These labels were automatically added by AI and may be inaccurate. For details, see About Literature Database.
Abstract
With the growing popularity of artificial intelligence and machine learning,
a wide spectrum of attacks against deep learning models have been proposed in
the literature. Both the evasion attacks and the poisoning attacks attempt to
utilize adversarially altered samples to fool the victim model to misclassify
the adversarial sample. While such attacks claim to be or are expected to be
stealthy, i.e., imperceptible to human eyes, such claims are rarely evaluated.
In this paper, we present the first large-scale study on the stealthiness of
adversarial samples used in the attacks against deep learning. We have
implemented 20 representative adversarial ML attacks on six popular
benchmarking datasets. We evaluate the stealthiness of the attack samples using
two complementary approaches: (1) a numerical study that adopts 24 metrics for
image similarity or quality assessment; and (2) a user study of 3 sets of
questionnaires that has collected 20,000+ annotations from 1,000+ responses.
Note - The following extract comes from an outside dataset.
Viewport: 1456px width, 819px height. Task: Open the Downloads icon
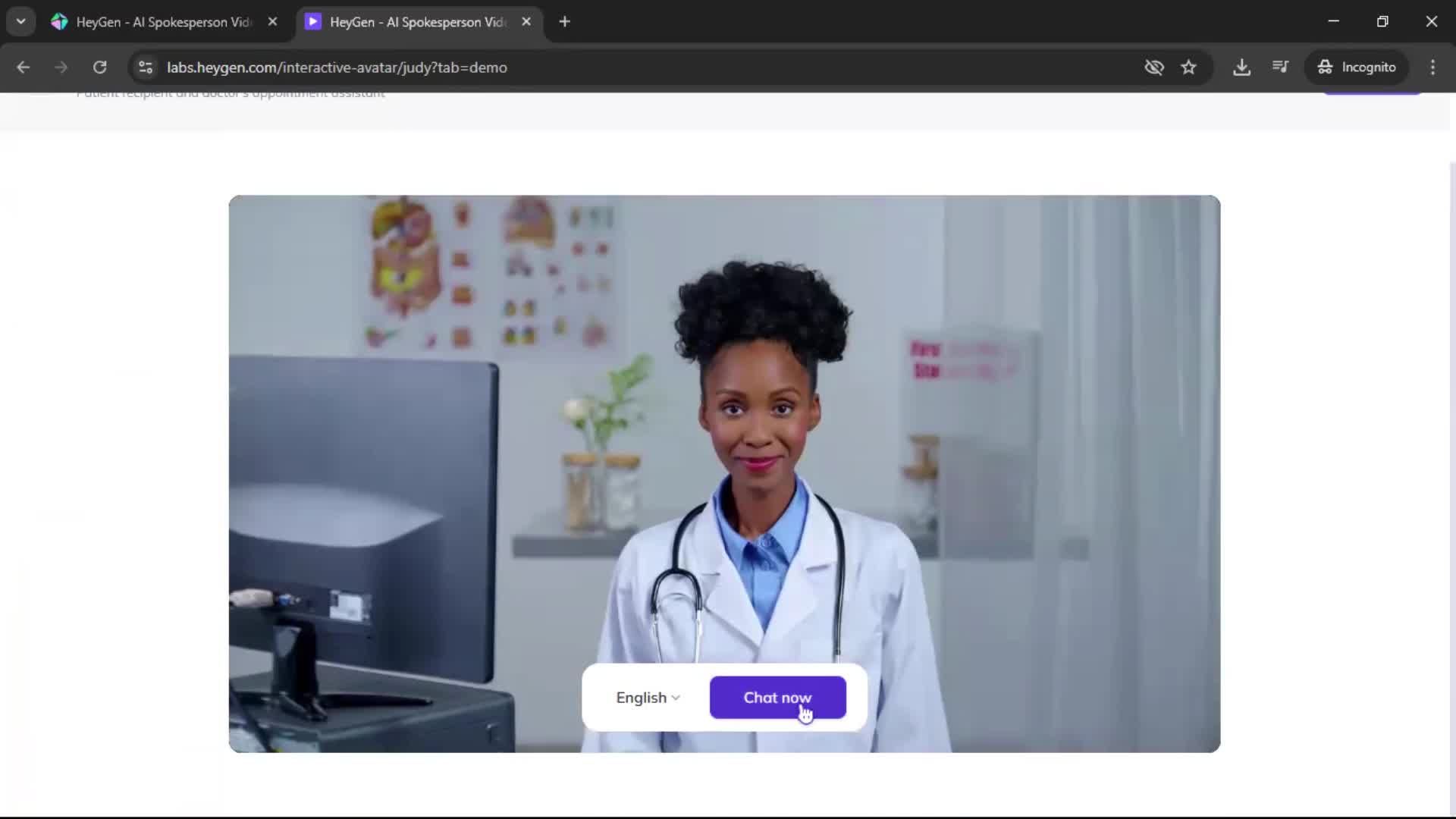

Our results show that the majority of the existing attacks introduce
nonnegligible perturbations that are not stealthy to human eyes. We further
analyze the factors that contribute to attack stealthiness. We further examine
the correlation between the numerical analysis and the user studies, and
demonstrate that some image quality metrics may provide useful guidance in
attack designs, while there is still a significant gap between assessed image
quality and visual stealthiness of attacks.